医学界新聞

連載

2013.07.01

在宅医療モノ語り

第39話
語り手:橋を架けるオシゴトです お箸さん

鶴岡優子
(つるかめ診療所)


前回からつづく

 在宅医療の現場にはいろいろな物語りが交錯している。患者を主人公に,同居家族や親戚,医療・介護スタッフ,近隣住民などが脇役となり,ザイタクは劇場になる。筆者もザイタク劇場の脇役のひとりであるが,往診鞄に特別な関心を持ち全国の医療機関を訪ね歩いている。往診鞄の中を覗き道具を見つめていると,道具(モノ)も何かを語っているようだ。今回の主役は「お箸」さん。さあ,何と語っているのだろうか?


おっと,コレは渡し箸
渡し箸は嫌い箸の一つで,マナー違反です。器に橋を架けてはいけません。写真のお箸は,間にバネが挟んであって,利き手でなくても大丈夫。器はお食い始めのもの。そういえばお食い納めってないですね。……したくもないですね。
 無事に会を開催することができ,心より感謝申し上げます。ありがとうございました。最近よく見かけるフレーズなのですが,「本当に"無事"でいいのかな?」なんて考えてしまいます。6月9日に栃木で開催された市民講座は,「医療と暮らしに橋を架ける」がテーマでした。住民との対話を軸に,病院と地域,医療と福祉,日常と非日常,そして人と人に橋が架かったらいいなという願いが込められていました。会では多くの出会いがあって,対話があって,たくさんの橋が架かったような気がしました。これはある意味,無事ではなく,"事があった"ということではないでしょうか。人が集まれば,やっぱり無から有へと,何かが生まれると思うのです。

 ヒトゴトのように語る私も,ハシです。漢字のほうがわかりやすいでしょうか? 2本で対になった細長い棒の,あの「お箸」です。手に収まるサイズで,素材はやはり木材が多いでしょうか。在宅医療と関係あるのか,ですか? おおありですよ。"生きる"の根源,食べるための道具です。

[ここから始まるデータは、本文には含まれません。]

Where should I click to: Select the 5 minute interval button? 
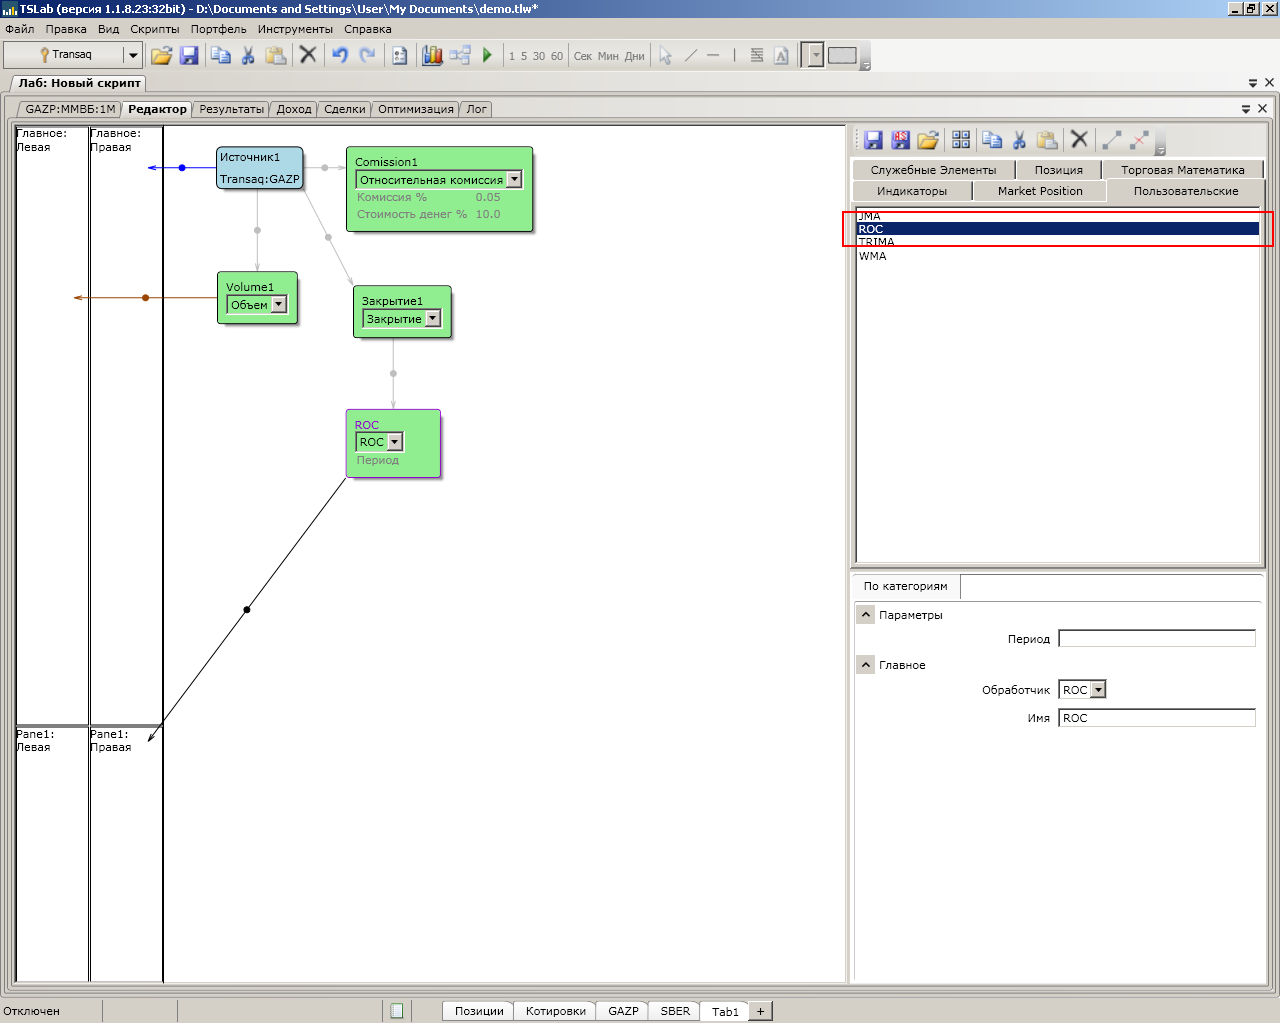[x=524, y=56]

食べ物を挟んで食器からお口へと橋渡しするだけでなく,食べやすいように小さくしたりすることだってできるんです。

 私のような箸は,人の身体の機能を総合的に用いて,初めて使いこなすことができるようです。ザイタクには,何らかの病気や障がいのために,お箸を使えない方がたくさんいらっしゃいます。なかにはスプーンに置き換えている方もいますし,そうした方々のための自助具も多く開発されているのです。「お箸を使えるかどうか」。これが実は大きな機能評価になるのではないでしょうか。在宅医療において医師が行う仕事に「主治医意見書」作成があって,この書類が介護保険制度での要介護認定に使われています。「生活機能とサービスに関する意見」項目の中には栄養・食生活の評価もあるのですが,食事行為に関しては「自立ないし何とか自分で食べられる」と「全面介助」の二者択一が現状です。いろいろな状況の方がいることを考えると,もう少しきめ細かく聞いてもいい部分かなあ,と私なんかは思うのです。

 ところで,実は私,少し変わった使われ方をするお箸なんです。普段は,往診車のトランクの隅にある「エンゼルセット」の中に入っています。ふんどしのようなT字帯,水分を吸収する脱脂綿と,水分を弾くような油がついている青梅綿の2種類の綿球たちと一緒です。そう,私はさいごの看護といわれるエンゼルケア,つまり死後の処置に使う道具なんです。口腔,肛門などに綿を詰めるのが私の役割です。はじめに水分を吸収させるために脱脂綿を詰めて,最後に青梅綿でフタをするときに使われると聞きました。はい,すべてまた聞きです。というのも,診療所に勤めている私はめったに使われることがありません。エンゼルケアは訪問看護師さんや葬儀屋さんで対応されることが多いものですから,あくまで念のための存在として私がいるのです。だから往診鞄ではなく,往診車で待機しています。出番のない私は,生から死への橋渡しがうまく行くように,往診車の中でただただ祈っています。これもまた平穏"無事"に,というわけにはいかないのでしょうが,無事を祈らずにはいられないのです。